Избранные новости из Галактики

Вогон сегодня
Педант

Довоенный

Вступление Италии в Первую мировую войну, которое произошло 24 мая 1915 года, было смелым и импровизированным делом. Для тех, кто изучал ее в школе, было непросто понять, как наше молодое королевство сумело всего за год перейти от тридцатилетнего союза с Австрией и Германией к нейтралитету, а оттуда прямо к бешеной войне против бывшие союзники. Политически, как мы знаем, это был простой расчет: наша страна, не имея полномочий и средств для навязывания собственной внешней политики, ее единственный способ расширения заключался в том, чтобы вклиниваться в конфликты других, объединяясь с тем, кто больше заплатит.

Конечно, более загадочной является готовность, с которой общественное мнение в то время придерживалось этих событий, если учесть, что еще за несколько месяцев до объявления военных действий почти все население и почти все партии были убеждены в нейтральности: социалисты, потому что они были против это к каждой войне; католики, потому что они верны Бенедикту XV , который выступал против «бесполезной бойни» до, во время и даже после, с дипломатическим обязательством не повторять ее; либералов, потому что они были убеждены предупреждениями старого Джолитти , что он точно предвидел продолжительность и цену войны.

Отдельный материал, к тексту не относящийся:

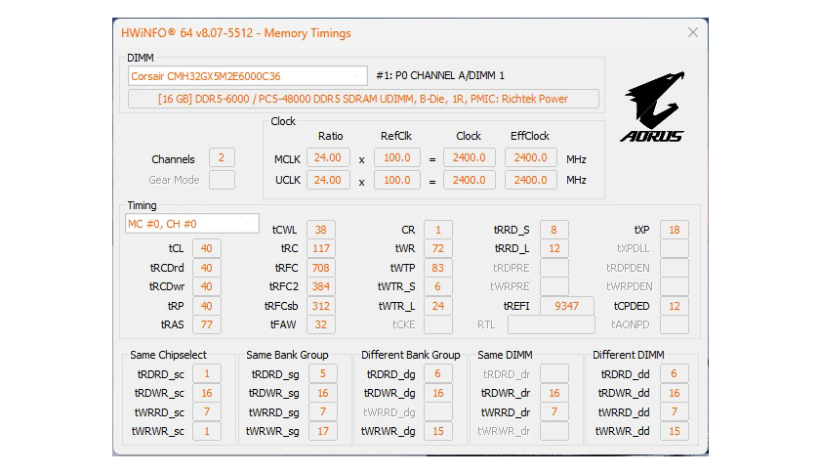
Task: Select the Channels value box
Action: pyautogui.click(x=222, y=158)
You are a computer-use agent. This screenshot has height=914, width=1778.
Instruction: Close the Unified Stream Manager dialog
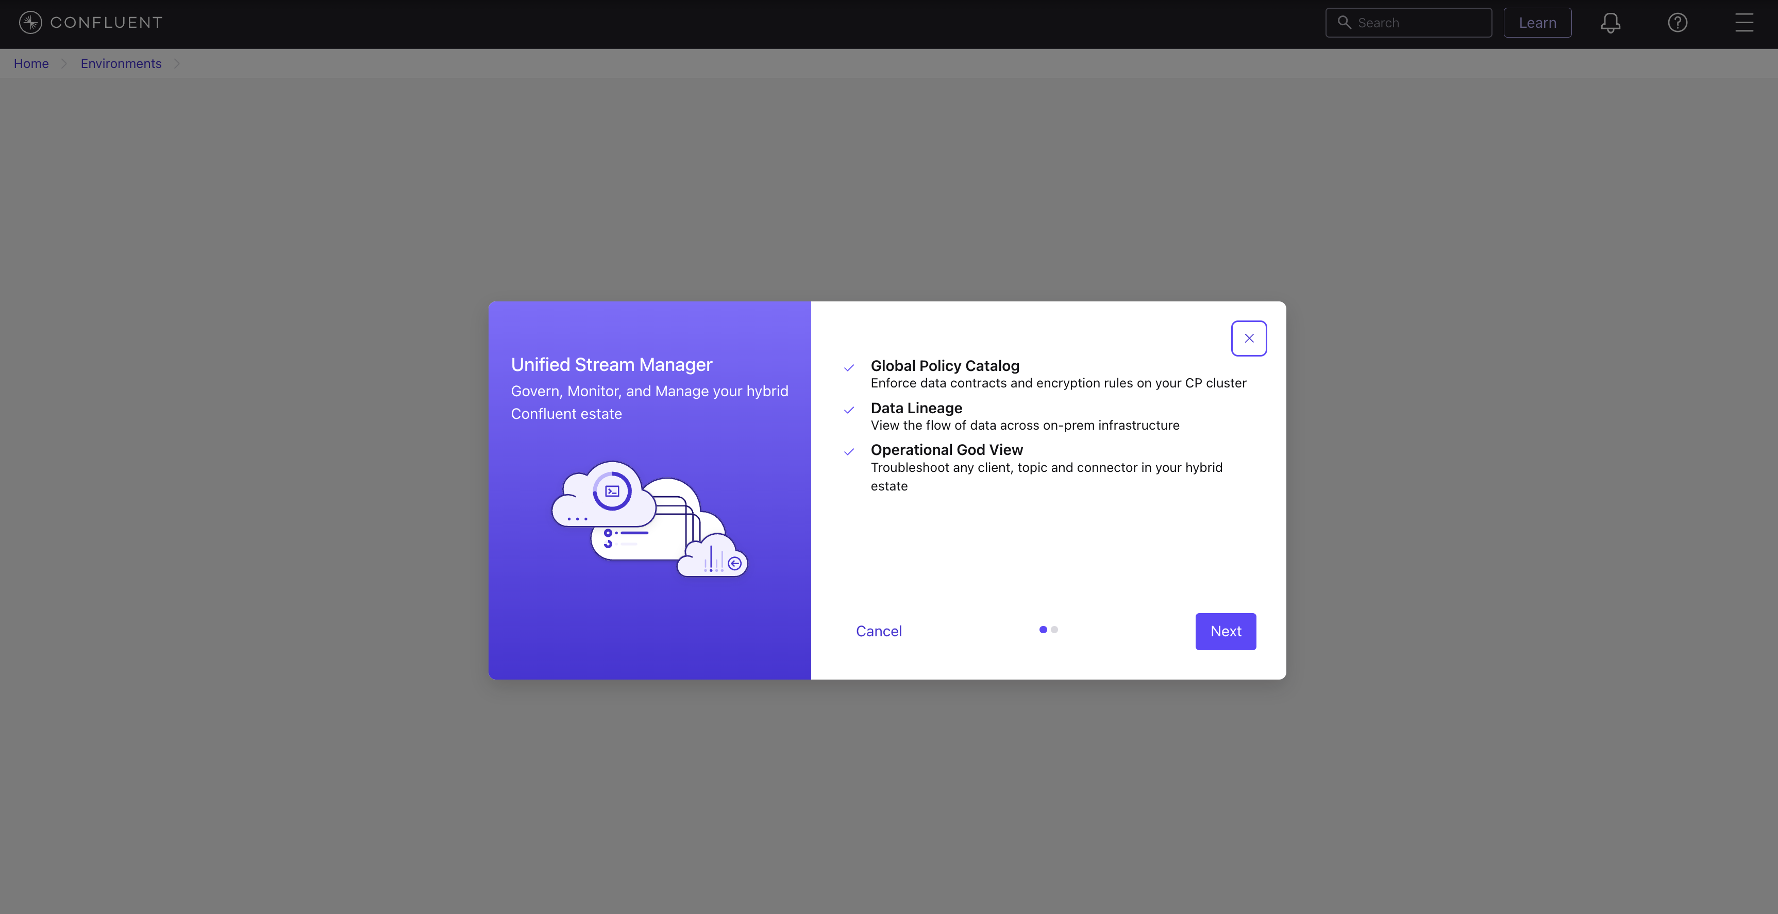(x=1249, y=338)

Карло Линати (1878–1949), журналист, рассказчик и переводчик, принадлежавший к большой группе авторов «Ломбардской линии», называвших себя наследниками магистериума Манцони, оставил удивительное свидетельство того периода в автобиографическом рассказе «Антевар». опубликовано в сборнике «Ле трех приходских церквей » (1922). В портретах двух главных героев, самого автора и его друга юности Донато Кривелли, отражен гоццанский тип юноши начала века, проникнутый позднеромантическими мифами и культурой из-за Альп, врагом тихое буржуазное трудолюбие, вытеснившее импульс Рисорджименто. Оба неохотно юристы, двое друзей культивируют страсть к живописи и поэзии в узком и неистовом Милане, «городе, противоположном искусству … безжалостном по отношению к францисканским духам», где, — горько заметил бы Карло в те же годы Эмилио. Гадда — «только тот, кто изготавливает водонагреватели или ручки из штампованной латуни, достоин внимания».

Главные герои повести чувствуют себя рыбой в воде и хранилищами «наследия мотивов и красок, которые не могли и не должны были быть утеряны», но в основном они следуют тем же декадентским клише, которые модны среди их сверстников. Именно с таким настроем притворного нетерпения и досады «эпохи… убогой и бедственной, всегда с духом, напряженным в несчастном ожидании, в лестной приостановке» воспринимают они известие об австрийском ультиматуме Сербии: «… токкесана!». Донато посещает огненные прибежища Республиканской партии, первой принявшей причины интервенционизма, и он не может дождаться, когда Италия присоединится «к игре, которая, я надеюсь, не захочет отказать нам в этой услуге». Желание войны есть, но мы еще даже не знаем против кого. — Что, если нас пошлют воевать против Франции? — с тревогой спрашивает друг, у которого, с другой стороны, даже нет «особых причин ненависти к Германии… но я слышал о таких едких вещах в доме моего отца».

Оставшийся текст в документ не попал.